PARTS OF THE EXERCISE
1 - Reproduce the stretch from "Records and classes" through "some local variables." in the passage on records and classes, without altering a word.
2 - Carry on the passage on records and classes beyond its final sentence.

TEXT SHOWN
Records and classes are not in the same category. Records and *objects* 
are. OTOH, objects *are* basically records, except that they usually 
come with more expressive typing, particularly allowing recursive types 
and subtyping. State is still orthogonal - records can have state, too.

Classes are a mechanism for *creating* objects (and in weaker languages 
than OCaml, for defining subtyping relations). Take away inheritance and 
you are basically left with fancy syntax for a function creating a 
record of mutually recursive closures over some local variables.

> They also don't make the weak assumption of an 
> abstraction (possibly with default methods as in Haskell)
> and a single instantiation: in C++ at least you can
> have sequence of more derived classes.

Please distinguish subtyping and inheritance. Type classes can express 
something akin to nominal interface subtyping, e.g.

   class C a        where m1 :: t1
   class C a => D a where m2 :: t2

But it's true that they do only provide a very weak form of inheritance 
(via default methods).

> So the type model associated with this implementation
> can do more than the one just using plain records:
> records aren't typeclasses, so the class based implementation
> can't be compared with them:
> 
> 	records   		classes
> 	typeclasses		???????

I cannot make much sense of this diagram, because of the category 
mismatch I mentioned above.

DATA SEGMENT

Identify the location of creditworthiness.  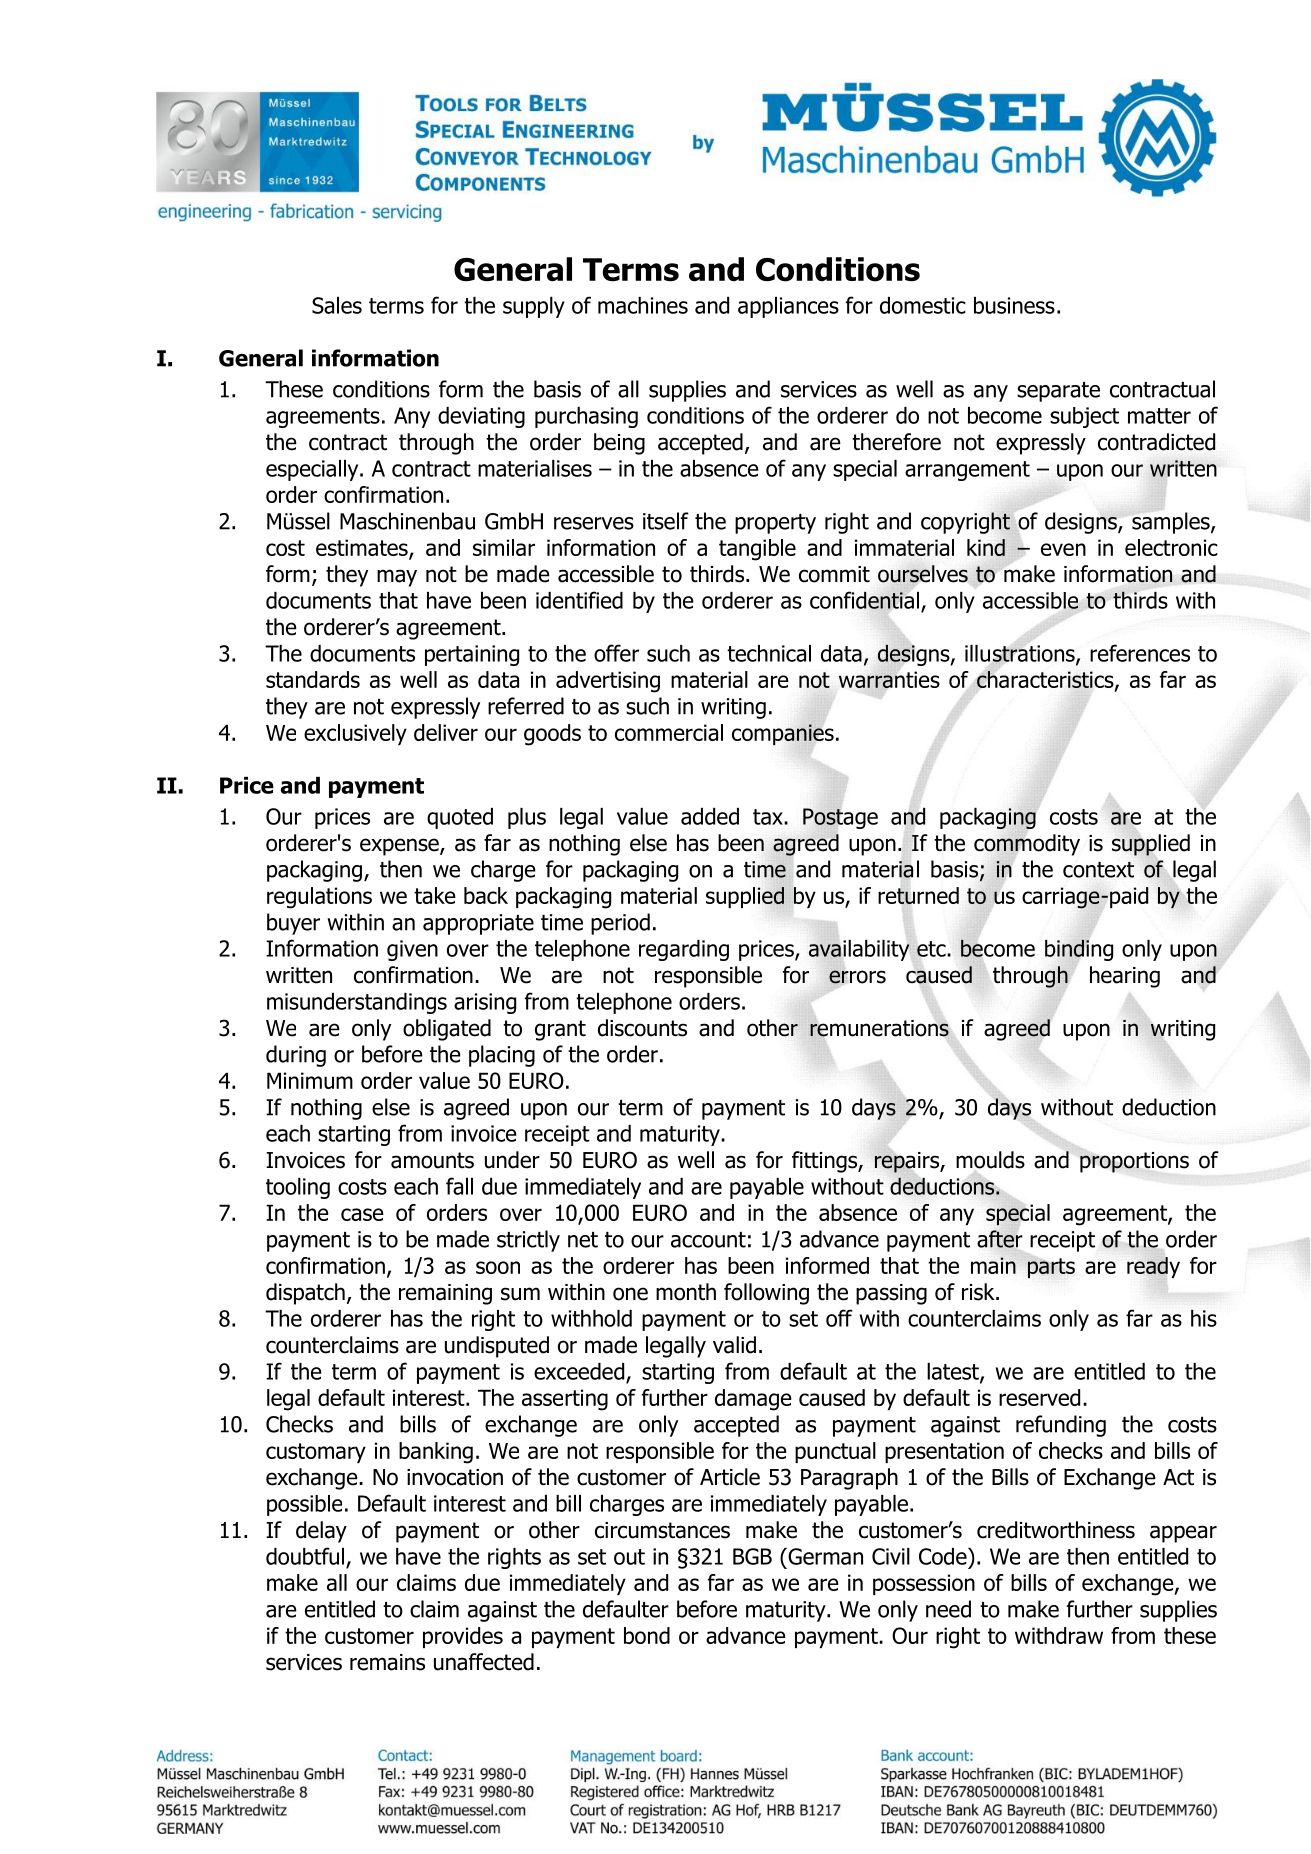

ANSWER LIST
1 -
Records and classes are not in the same category. Records and *objects* 
are. OTOH, objects *are* basically records, except that they usually 
come with more expressive typing, particularly allowing recursive types 
and subtyping. State is still orthogonal - records can have state, too.

Classes are a mechanism for *creating* objects (and in weaker languages 
than OCaml, for defining subtyping relations). Take away inheritance and 
you are basically left with fancy syntax for a function creating a 
record of mutually recursive closures over some local variables.

2 -
> Anyhow my ARGUMENT was actually that using classes
> subsumes plain old records .. and classes are
> limited by the covariance problem, so records
> must be limited too.

Something like the covariance problem does not occur with type classes 
(or modules, for that matter) because they decouple types from 
interfaces. A type class is merely an interface, witnessed by a record, 
the actual type is abstracted out. With OO, this is mingled together (an 
object type *is* its interface), which produces that nasty recursion 
where all the type problems originate.

So the difference is in the way these features factorise abstraction, 
rather than in the intrinsic expressiveness of the underlying 
primitives. Operationally, you can view dictionaries as detached 
"vtables". This detachment allows them to be used in more flexible ways, 
and avoid nuisances like the binary method issue.

Of course, it also makes inheritance a rather alien concept.